Nous avons tous ri un jour de ces petites histoires de la vie conjugale, de madame qui faisait chambre à part parce que monsieur ronfle toutes les nuits ou inversement. Les chiffres montrent que les femmes n’ont rien à envier aux hommes en la matière : après 40 ans, 60 % des hommes et 40 % des femmes ronflent un peu. Le ronflement pathologique concerne 25 % des hommes et 15 % des femmes. 4 % des ronfleurs font régulièrement des apnées du sommeil, ce syndrome touchant essentiellement les hommes (75 % des cas).

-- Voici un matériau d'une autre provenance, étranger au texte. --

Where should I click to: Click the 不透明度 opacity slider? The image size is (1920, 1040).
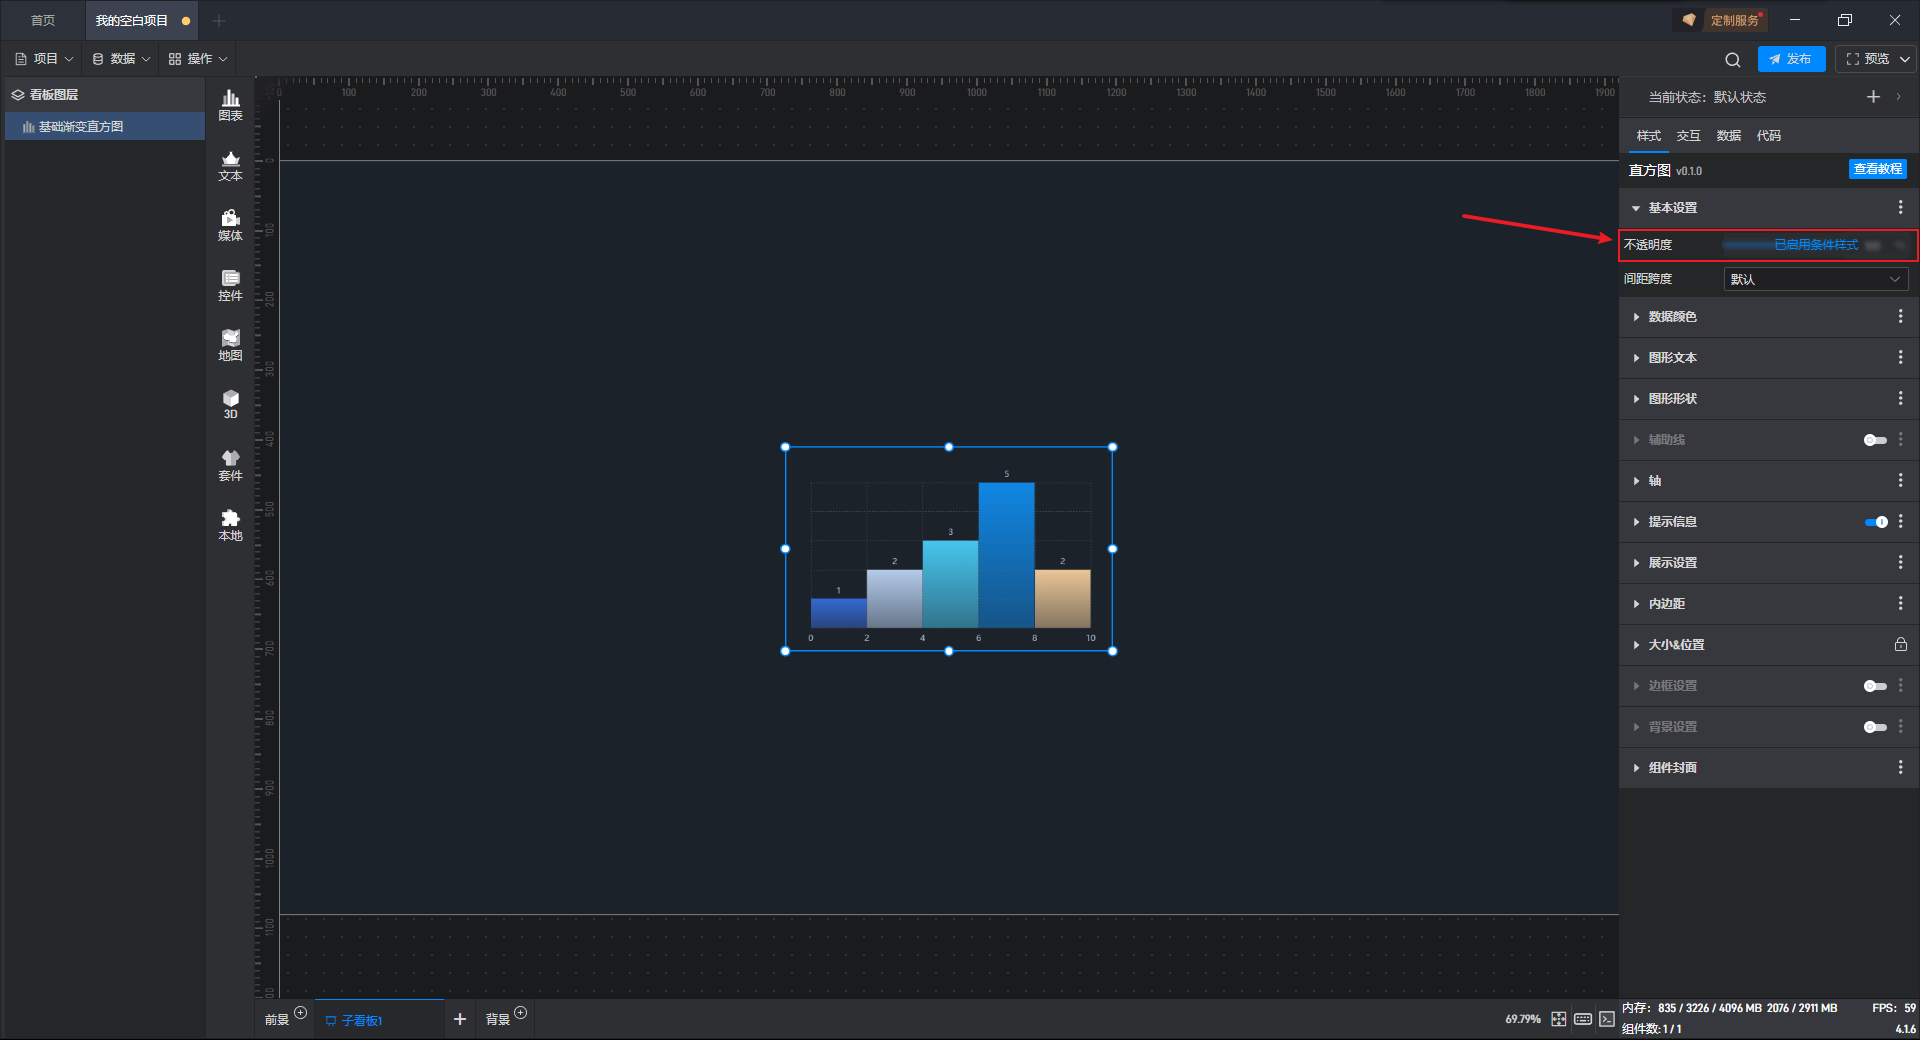1790,245
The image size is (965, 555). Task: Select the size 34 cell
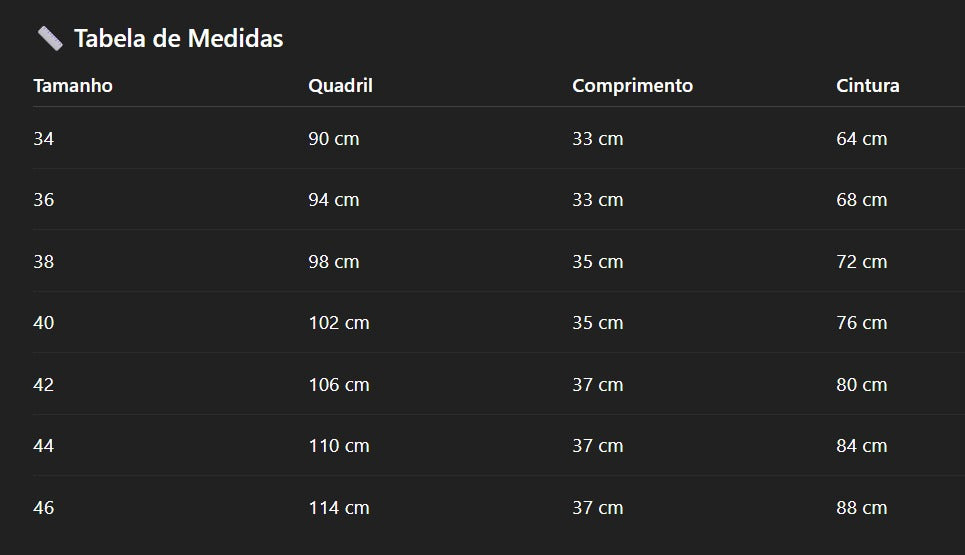pos(44,139)
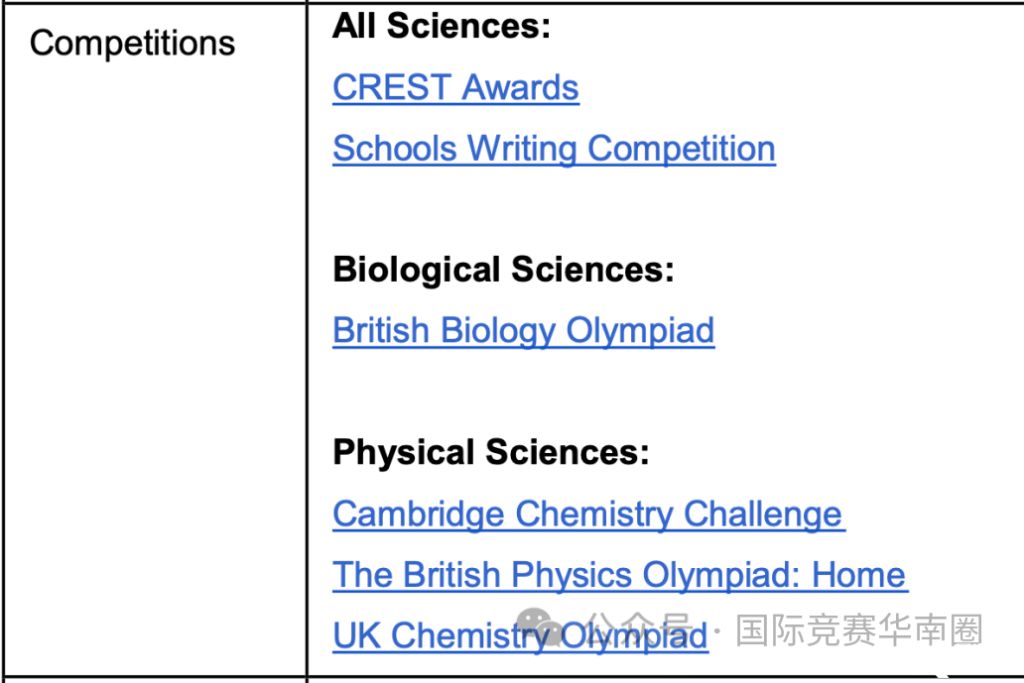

L’apnée du sommeil se caractérise par une pause respiratoire qui ne permet pas l’irrigation du cerveau. Un million de Français sont concernés par le SAS. Les risques d’accidents cardio-vasculaires et d’infarctus durant le sommeil sont multipliés par trois.
Pour en finir avec les ronflements, on vous a dit qu’il fallait siffler lorsque le ronfleur expirait. Ou lui donner un bon coup de pied. Il est préférable de consulter un ORL qui pourra vous proposer une palette de solutions.

Rappelons tout de même qu’une bonne hygiène de vie peut s’avérer essentielle : maigrir un peu, ne pas boire d’alcool et manger léger le soir. Cela vous semble trop contraignant ? Essayez la méthode américaine : les ronfleurs dorment avec une balle de tennis dans le dos… Les résultats seraient concluants. Vous pouvez aussi apprendre à jouer du didgeridoo, instrument de musique des aborigènes d’Australie dont l’effet serait bénéfique.